Conclusion générale

Notre travail avait pour objectif principal de vérifier le manque de liquidité structurelle sur le marché boursier tunisien et de relier ce manque aux difficultés du marché.

La réponse à cette question a nécessité d'une part l'exploration des éléments théoriques relatifs à la notion de liquidité de marché. D'autre part, nous avons procédé à la validation empirique de l'hypothèse principale grâce à une étude chiffrée des indicateurs de la liquidité et à une enquête auprès des intermédiaires en bourse tunisiens.

Les éléments théoriques

Le parcours théorique a permis de définir la notion de liquidité de marché, de déceler ses dimensions et d'explorer ses mesures.

Ainsi la liquidité d'un marché est son aptitude à garantir aux participants la possibilité de traiter rapidement, à moindre coût et à des prix raisonnables. Un marché liquide est un marché large, profond et résilient. Un marché large est un marché équitable et épais caractérisé par la participation d'un grand nombre d'intervenants, par la présence des investisseurs institutionnels et par une offre suffisante des titres. Un marché profond est un marché transparent et régulier permettant d'échanger de grandes quantités de titres sans perturbation substantielle des cours. Un marché est résilient s'il est capable d'absorber rapidement les chocs des prix.

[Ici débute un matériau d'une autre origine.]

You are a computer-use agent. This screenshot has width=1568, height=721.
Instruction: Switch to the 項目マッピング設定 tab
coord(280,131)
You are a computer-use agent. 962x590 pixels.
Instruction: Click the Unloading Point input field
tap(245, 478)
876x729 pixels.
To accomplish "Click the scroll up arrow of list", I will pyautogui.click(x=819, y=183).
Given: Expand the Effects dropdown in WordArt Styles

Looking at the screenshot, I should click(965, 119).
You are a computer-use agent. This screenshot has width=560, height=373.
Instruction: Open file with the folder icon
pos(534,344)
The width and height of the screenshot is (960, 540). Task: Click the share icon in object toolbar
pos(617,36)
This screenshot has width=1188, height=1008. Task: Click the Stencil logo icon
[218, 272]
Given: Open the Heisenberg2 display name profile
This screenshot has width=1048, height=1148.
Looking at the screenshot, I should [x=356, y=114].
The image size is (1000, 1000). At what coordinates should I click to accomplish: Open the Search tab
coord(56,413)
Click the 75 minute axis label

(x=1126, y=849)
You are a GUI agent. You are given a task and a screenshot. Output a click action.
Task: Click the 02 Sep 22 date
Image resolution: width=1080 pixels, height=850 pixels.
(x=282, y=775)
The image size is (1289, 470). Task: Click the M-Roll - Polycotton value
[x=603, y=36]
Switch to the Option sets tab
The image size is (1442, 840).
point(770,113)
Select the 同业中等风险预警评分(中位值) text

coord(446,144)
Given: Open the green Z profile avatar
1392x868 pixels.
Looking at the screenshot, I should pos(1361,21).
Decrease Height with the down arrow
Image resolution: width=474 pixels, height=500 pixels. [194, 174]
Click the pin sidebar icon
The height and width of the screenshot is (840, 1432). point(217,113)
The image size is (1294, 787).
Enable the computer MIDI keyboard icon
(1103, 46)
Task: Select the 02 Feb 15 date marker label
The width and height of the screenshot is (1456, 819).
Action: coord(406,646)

Les mesures de la liquidité du marché sont diverses et changent en fonction du contexte et de la dimension à laquelle on s'intéresse. Néanmoins, elles peuvent être globalement regroupées sous forme d'indicateurs de développement du marché ou d'indicateurs de variation des prix. En revanche, la fourchette des prix demeure la mesure théorique la plus citée et la plus explorée.

La liquidité du marché est obtenue grâce à la combinaison d'une microstructure appropriée et d'une intermédiation financière diversifiée.

Deux piliers des architectures des marchés affectent la production de la liquidité. Le premier est la consolidation temporelle et spatiale des flux d'ordres. Le deuxième est la présence d'intermédiaires.

La consolidation des flux d'ordres dans le temps et dans l'espace résulte principalement de la cotation au fixing et de la centralisation de l'offre et de la demande. L'objectif recherché est de maximiser le nombre d'ordres à cours limité croisés avec des ordres au prix de marché provenant du public. La production de la liquidité est réalisée dans ce cas à faible coût et à moindre volatilité, dans la mesure où elle est fournie par les investisseurs et non par les intermédiaires.

La présence des intermédiaires, en particulier celle des contrepartistes, garantit un service de négociabilité justifié par les économies d'échelle sur les coûts de transaction et sur les coûts de l'information. De plus, les portefeuilles des contrepartistes constituent un tampon entre l'offre et la demande en cas de déséquilibre temporaire du marché. Bien que certaines études remettent en question le rôle du contrepartiste dans la stabilisation des prix, une grande partie de la littérature demeure en faveur de sa présence en s'appuyant sur l'avantage de la liquidité additionnelle offerte par son portefeuille.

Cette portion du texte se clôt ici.